Les fêtes de Noël risquent d'être un grand capharnaüm. Outre le préavis de grève déposé par les
syndicats de routiers à compter de ce dimanche soir (13 décembre) , l'Association des producteurs laitiers indépendants (APLI) vient d'annoncer qu'elle serait solidaire des routiers et s'associerait au bloquage des sites logistiques de la grande distribution à partir de cette date pour obtenir un meilleur prix du lait. Autre menace qui plane, celle des convoyeurs de fonds qui ont prévu de se mobiliser le 21 décembre en n'alimentant plus les distributeurs automatiques.
Les routiers ne sont pas près de décolérer. Ils considèrent que la proposition du secrétaire d'Etat aux Transports,
Dominique Bussereau, de réduire de 100 millions d'euros la
taxe carbone des entreprises du secteur afin de les encourager à faire des concessions aux salariés, reste insuffisante. «On nous prend pour des cons, on va aller au conflit, c'est tout», a déclaré Gérard Martinez (FO). Selon lui, les 100 millions proposés permettraient au patronat d'augmenter les salaires de 1%.
De plus, les organisations patronales avaient également demandé des aides au niveau des charges sociales, une défiscalisation des heures supplémentaires. Au total, selon la FNTR, première organisation patronale du secteur, ces aides s'élèveraient à 400 millions d'euros.
Les routiers veulent au moins 4% de hausse salariale
«On a affaire comme d'habitude à des patrons qui se comportent comme des chasseurs de primes», qui «ne pensent qu'à une seule chose : se faire payer les salaires par quelqu'un d'autre», a lancé Maxime Dumont (CFDT). Alors que le patronat propose une augmentation de l'ordre de 2%, les syndicats des 500 000 routiers réclament eux 10 euros brut de l'heure pour les coefficients les plus élevés (soit une hausse de 9%), 4% de hausse pour les cadres, 4% pour les frais de déplacement et un 13e mois pour tous.
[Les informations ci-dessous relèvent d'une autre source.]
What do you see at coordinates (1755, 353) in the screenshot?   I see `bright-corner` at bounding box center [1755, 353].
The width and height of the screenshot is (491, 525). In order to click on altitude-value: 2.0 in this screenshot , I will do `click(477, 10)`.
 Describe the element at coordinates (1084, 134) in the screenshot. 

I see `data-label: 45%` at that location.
Quant aux médiateurs nommés par Dominique Bussereau, ils ont proposé, comme base de négociation, des augmentations de salaires de 3% et de 4%, et de 2% pour les frais de déplacement.
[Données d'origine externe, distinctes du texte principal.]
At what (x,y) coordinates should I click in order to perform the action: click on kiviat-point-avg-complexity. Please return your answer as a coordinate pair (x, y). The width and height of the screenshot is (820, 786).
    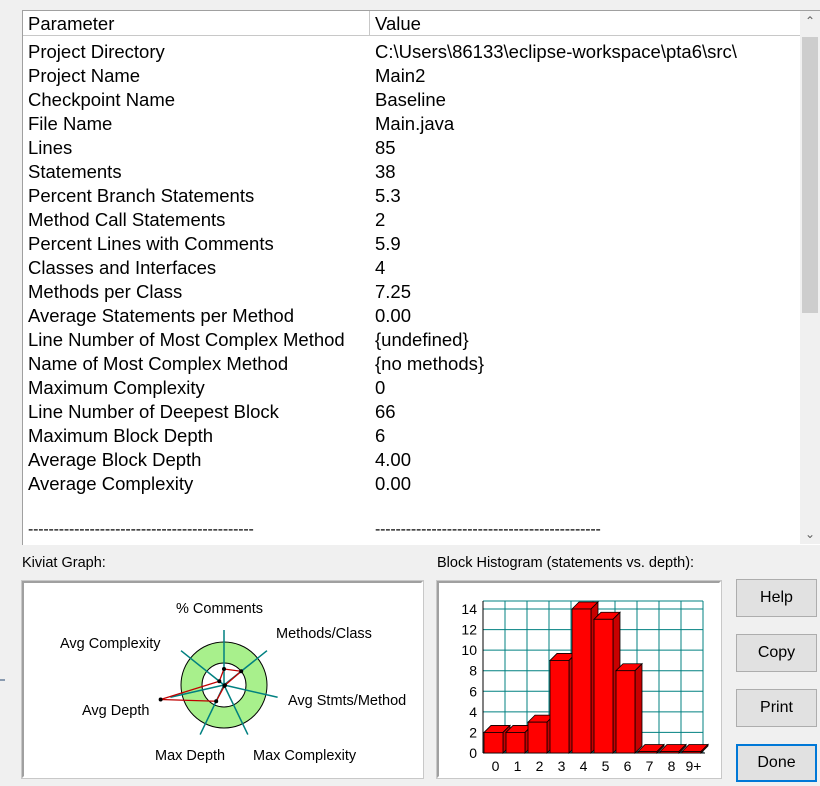
    Looking at the image, I should click on (220, 682).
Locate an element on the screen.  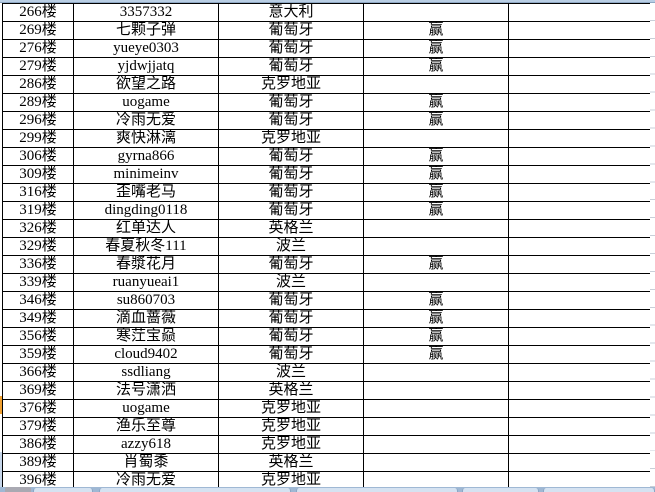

Jeudi à 14 heures, les syndicats doivent se réunir pour décider s'ils reviennent ou non à la table de négociations pour une nouvelle séance annoncée pour 16 heures. Faute d'accord avant vendredi, les routiers menacent de bloquer à partir de dimanche soir des entrepôts de la grande distribution, ce que le gouvernement souhaite empêcher à quelques jours des fêtes de fin d'année.
Mercredi, Dominique Bussereau avait également proposé la tenue «d'états-généraux du transport» en janvier pour mettre à plat l'ensemble des problèmes du secteur. Ils comprendraient «trois piliers : social, environnemental et économique», selon Gérard Martinez (FO) Ils s'attaqueraient notamment au chantier de la convention collective.